All it takes is clicking an "I Accept" button or ripping the shrink-wrap off a new box of software. Both software and Web services come with End User License Agreements (EULAs) or Terms of Service (TOSs), and few people read them. Until recently, buyers didn't need to. Historically, EULAs were confusing and rarely invoked--but EULA and TOS contracts have always been legally binding.

This "fine print" has suddenly become a cause célèbre as states around the country move toward adopting a set of proposed e-commerce rules called the Uniform Computer Information Transactions Act (UCTA). If UCITA is adopted nationwide, it will give ominous legal power to previously unenforceable parts of End User License Agreements--in fact, it has already started to.

It's Your Problem

Although only Maryland and Virginia have enacted UCITA, consumers around the country are beginning to feel its impact. For one thing, companies are demanding far more in their EULAs. Some agreements let a software maker perform highly invasive scans of a user's system. Others limit the methods by which consumers can seek to resolve disputes with vendors; some also attempt to restrain customers from complaining publicly about a product.

In some cases, EULAs insulate firms from liability for a defective product--even if the company knew the product had defects prior to shipping it.

Consider the case of M.A. Mortenson, a contracting firm that sued Timberline Software of Oregon; the suit alleged that defects in a Timberline bid-preparation program caused Mortenson to make a $1.95 million bidding error.

Last year, the Washington State Supreme Court ruled that Timberline was not liable for the buggy program--despite the fact the company knew about the bug before putting the software on the market.

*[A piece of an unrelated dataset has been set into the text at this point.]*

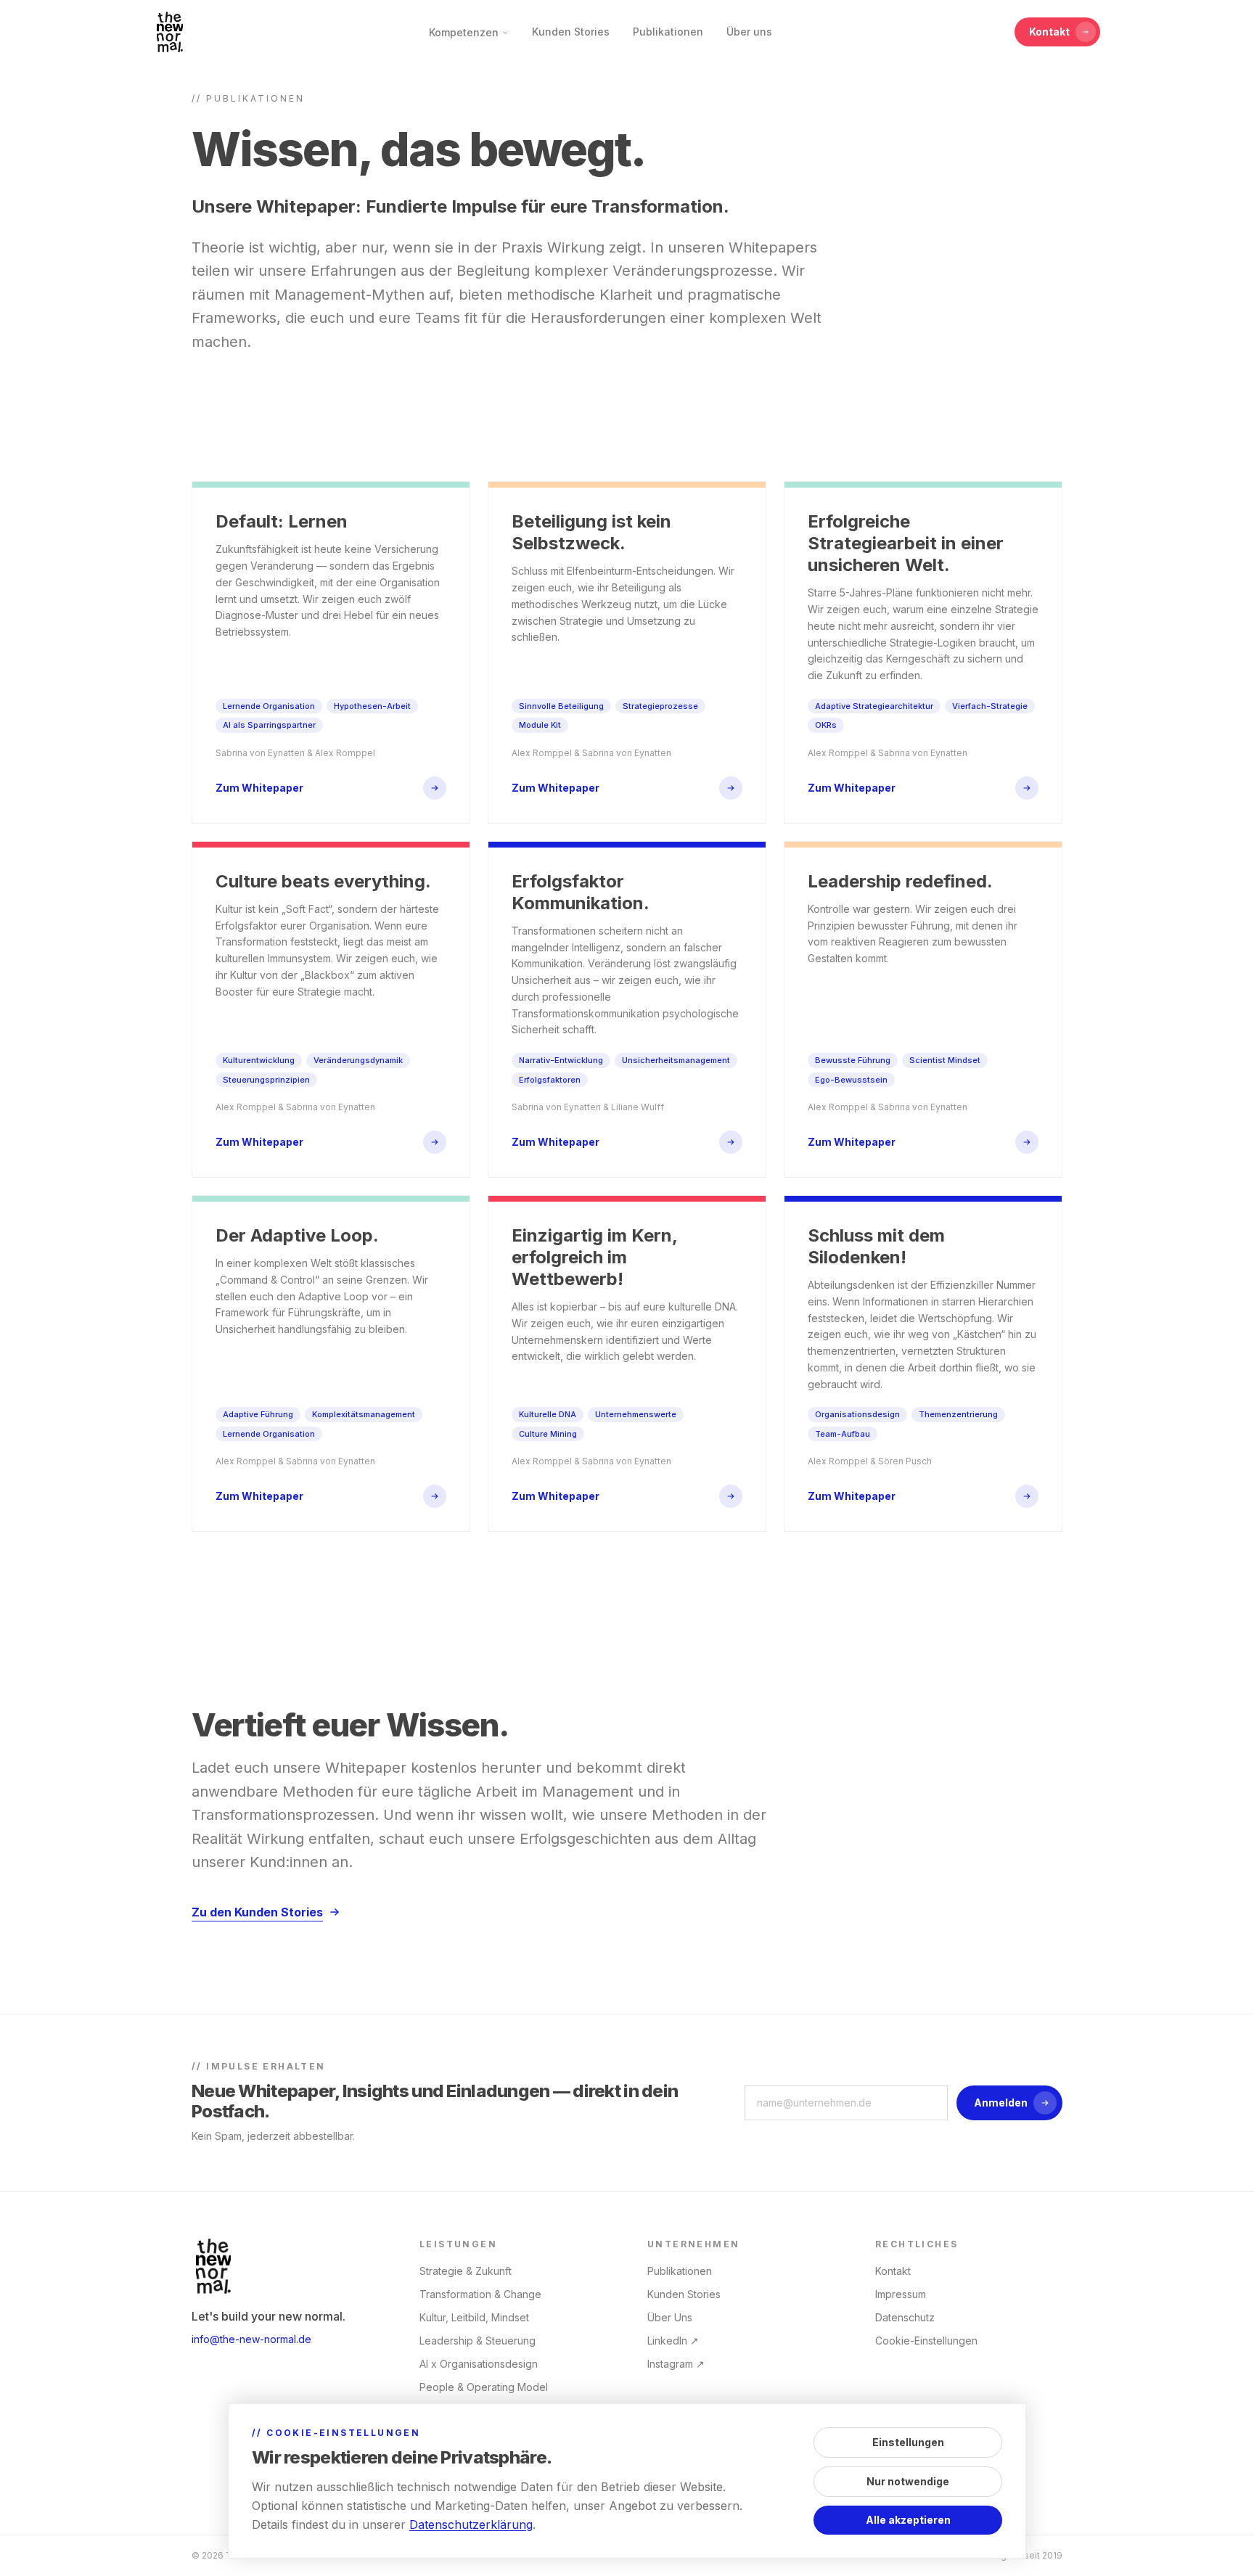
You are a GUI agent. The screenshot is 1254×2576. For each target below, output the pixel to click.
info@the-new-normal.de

The reason: Timberline's EULA exempted the company from responsibility "for any damages of any type" resulting from use of its products.

"It [UCITA] does away with product liability so far as software manufacturers are concerned," says Gordon Pence, intellectual property counsel for Caterpillar Inc. in Peoria, Illinois. (Pence represents the company in Americans for Fair Electronic Commerce Transactions, a business coalition that opposes UCITA.)